También rememoró en aquella conversación -en la que ya le empezaba a fallar la salud pero no la memoria ni la sorna playa- la «tarde de 1963 en la que Rocío Durcal la emprendió a golpes con las fans que se acercaron a darle unos besos a Junior después de un concierto». «Y eso que de aquella no eran ni novios, ella llegó a Gijón teóricamente como novia de Juan Pardo... pero claro, ya debía de haber algo con el otro», comentaba con simpatía.

'El rayu', de California

Otro de los hitos de la historia de El Jardín lo marcó en 1982, cuando el propio Corsino compró el mítico rayo láser en Palo Alto, California. Ese aparato, por entonces completamente novedoso en España, hizo que en los ochenta la discoteca fuese conocida popularmente por muchos como 'el rayu'. Por el 'rayu' o El Jardín, o La Pipa, o la casa de Corsino, pasaron -y pasan- miles de personas. Porque si de algo pudieron presumir los hermanos García-Rendueles -aunque no lo hiciesen porque, como dicen sus familiares, siempre se caracterizaron por su humildad- fue saber evolucionar con los tiempos. Empezaron haciendo subir a la gente en tranvía hasta Villamanín y consiguieron que los hijos de esos primeros clientes lo hiciesen años más tarde en Vespa.

Por la izquierda, Javier Asenjo, Fofito, Antonio Mori, Miguel Escalada y Corsino, en 1986.

Por la izquierda, Javier Asenjo, Fofito, Antonio Mori, Miguel Escalada y Corsino, en 1986. / E. C.

«Los años de oro de El Jardín fueron los 60 y los 70. Era un referente a nivel nacional, todos los artistas potentes de aquella época querían actuar aquí, para ellos era un reconocimiento y un prestigio», asegura Miguel Escalada, músico, locutor y durante dos años gerente de la discoteca de La Pipa. «Cuando iba a Madrid a ver cómo estaba el panorama musical para hacer contrataciones tenía que decir que era de Mieres, porque como dijese que iba en representación de El Jardín no me quitaba de encima a los managers, me llenaban el coche de dossieres...», recuerda.

Como no podía ser de otra forma, Corsino conoció a su mujer, Carmen Iglesias, en la discoteca. Ella, que entonces tenía 17 años, le pidió una invitación para entrar. Él le echó el ojo de inmediato, y ante la posibilidad de verse rechazado por la diferencia de edad (tenía 32 años), mintió y dijo que tenía 25. Estuvieron toda una vida juntos, 41 años. Ayer ella y sus dos hijos -Fernando y Manuel Corsino, para seguir la saga familiar- recibieron incontables muestras de cariño y afecto en la sala del tanatorio de Cabueñes en la que quedó instalada la capilla ardiente.

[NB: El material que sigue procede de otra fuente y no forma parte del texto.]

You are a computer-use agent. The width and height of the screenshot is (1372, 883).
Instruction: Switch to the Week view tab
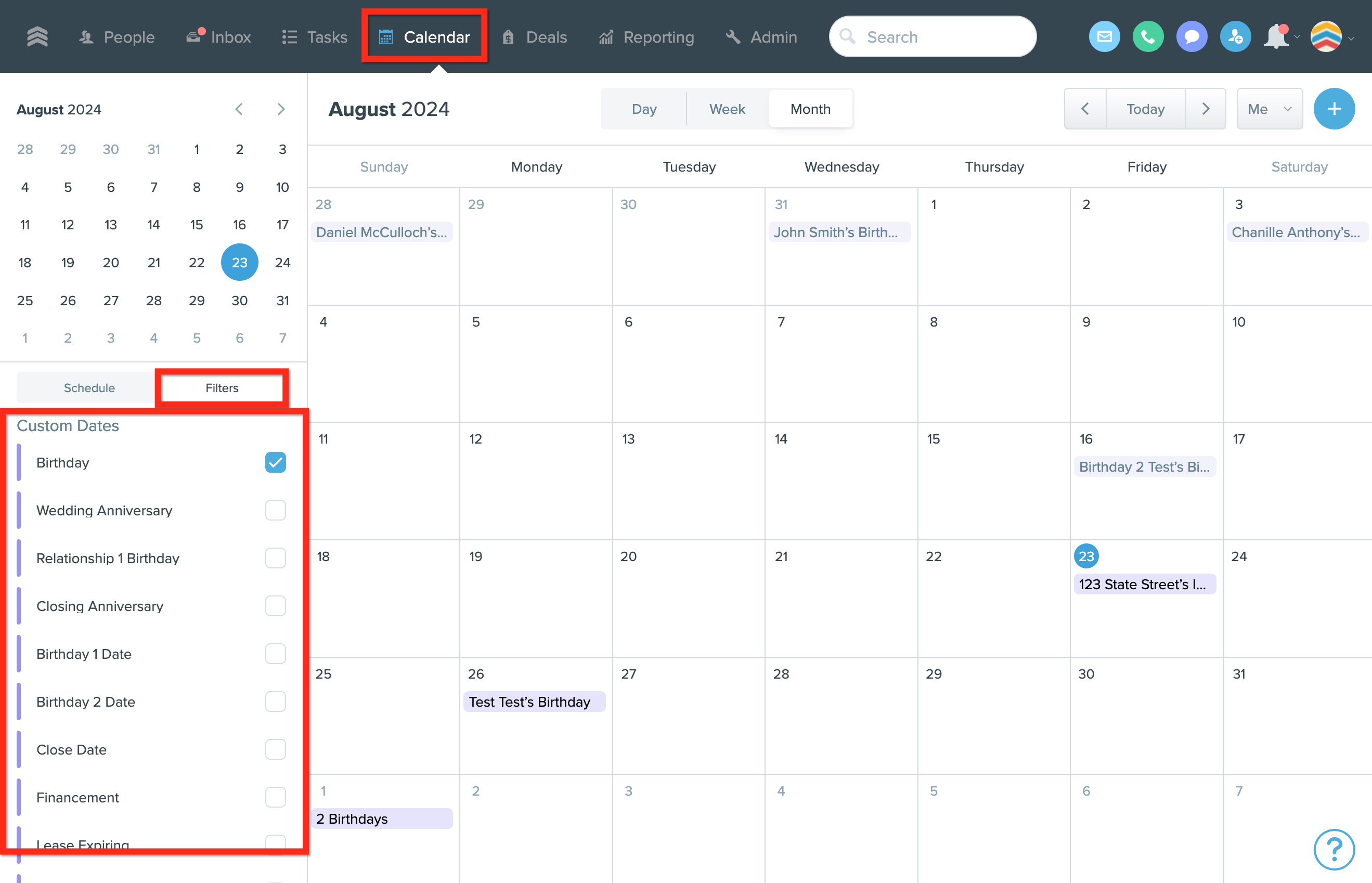pyautogui.click(x=727, y=109)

«Vivió toda la vida por El Jardín, era un trabajador incansable, muy familiar, muy humilde y nunca presumió de nada, le gustaba mucho su trabajo y era con lo que disfrutaba», lo definen sus hijos, quienes continúan con el negocio familiar y ya tienen marcada la próxima fiesta en el calendario: el 30 de septiembre. La parroquia de San Julián de Somió acogerá hoy a las seis de la tarde el funeral de Corsino, ese chaval que puso a bailar a todo Gijón en su propia casa. Y eso no lo puede decir cualquiera.